Fragmento:
↓↓↓

El Congreso supo colmar con creces la vanidad del caudillo, cada día más engreído de evidenciar la obsecuencia y la sumisión de la cohorte de sus servidores. Gustaba Santa Cruz de estos homenajes y no ocultaba su complacencia al ver que su esfuerzo había alcanzado la recompensa de los pueblos agradecidos, fanáticos en sus manifestaciones de idolatría y ciegos también en sus explosiones de odio o de venganza.

EN LAS HORAS DE LA CAlDA...

Pero los tiempos cambian. Efímero es el éxito y el poder dura poco, especialmente en esta tierra boliviana en la que es tan fácil "levantarse por la mañana de simple particular y acostarse por la noche de Presidente", cual lo diría el pundonoroso General Camacho. Cayó Santa Cruz barrido por la traición y por los intereses confabulados. Su poder extraordinario se trizó en mil pedazos. De su omnipotencia no quedó nada más que el recuerdo de sus grandezas y de sus triunfos, esfumados por la trágica realidad. Y forzado por los acontecimientos, emprendió el camino de la proscripción.

↑↑↑

Información proporcionada:

↓↓↓

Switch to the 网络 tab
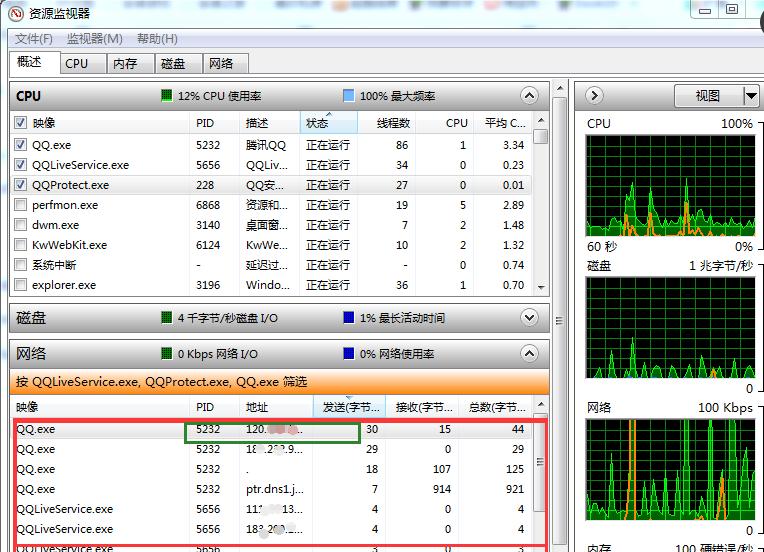This screenshot has width=764, height=552. click(221, 63)
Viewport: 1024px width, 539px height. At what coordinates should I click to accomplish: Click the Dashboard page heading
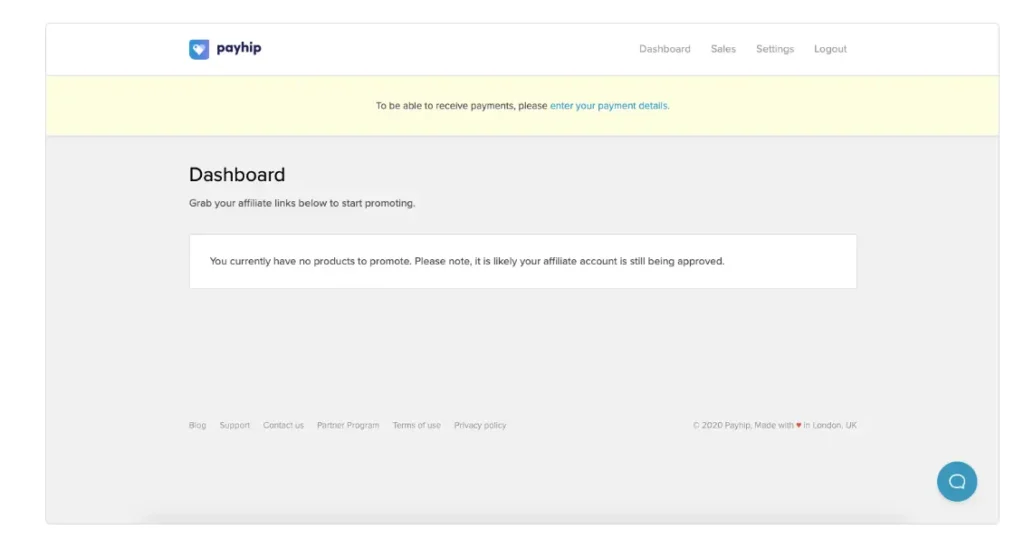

↑↑↑

Ejercicios propuestos:
[1] Indique si cada afirmación concuerda con el fragmento sobre la caída de Santa Cruz. Responda sí o no y cite literalmente las palabras del fragmento que lo deciden. (a) Santa Cruz ocultaba su complacencia ante los homenajes del Congreso. (b) La frase sobre levantarse de simple particular y acostarse de Presidente se atribuye al General Camacho. (c) Tras su caída, Santa Cruz emprendió el camino de la proscripción.
[2] Prosiga el fragmento sobre la caída de Santa Cruz a partir de su última oración.

Ejercicios resueltos:
[1]
(a) No: "no ocultaba su complacencia al ver que su esfuerzo había alcanzado la recompensa de los pueblos agradecidos".
(b) Sí: "cual lo diría el pundonoroso General Camacho".
(c) Sí: "Y forzado por los acontecimientos, emprendió el camino de la proscripción."

[2]
El desfile interminable de los días amargos lacera su alma. Acostumbrado a la reverencia de los pueblos y de los hombres, no puede resignarse a ese crepúsculo de angustia y de soledad. El poder le fascina, no tanto por el ansia de mandar como por las grandes hazañas a que cree estar destinado. Quiere sobreponerse a la inercia, ese veneno letal que atormenta a los hombres de acción. Proyecta, discurre, medita, se pierde en el dédalo de combinaciones y planes, crueles insomnios de su vida de proscrito. Ingresa en una actividad febril: imparte instrucciones a sus partidarios, les incita a la acción, trabaja febrilmente urdiendo los más audaces proyectos y tejiendo los hilos de la conspiración. Lo prevé y calcula todo. Ningún resquicio, ningún detalle ha sido olvidado. Sólo falta el día de la decisión y otra vez a montar ese corcel magnífico de la victoria que le llevará por el camino radiante de la gloria.
Pero otra vez la traición malogra sus planes y muchos de sus decididos partidarios son conducidos al patíbulo. Nada le arredra, sin embargo. Vuelve sin desmayo a la acción a reconquistar lo perdido. Y cuando el éxito corona sus esfuerzos y se apresta a volver triunfador en el gran combate, fuerzas internas y externas se confabulan para cerrar su paso victorioso.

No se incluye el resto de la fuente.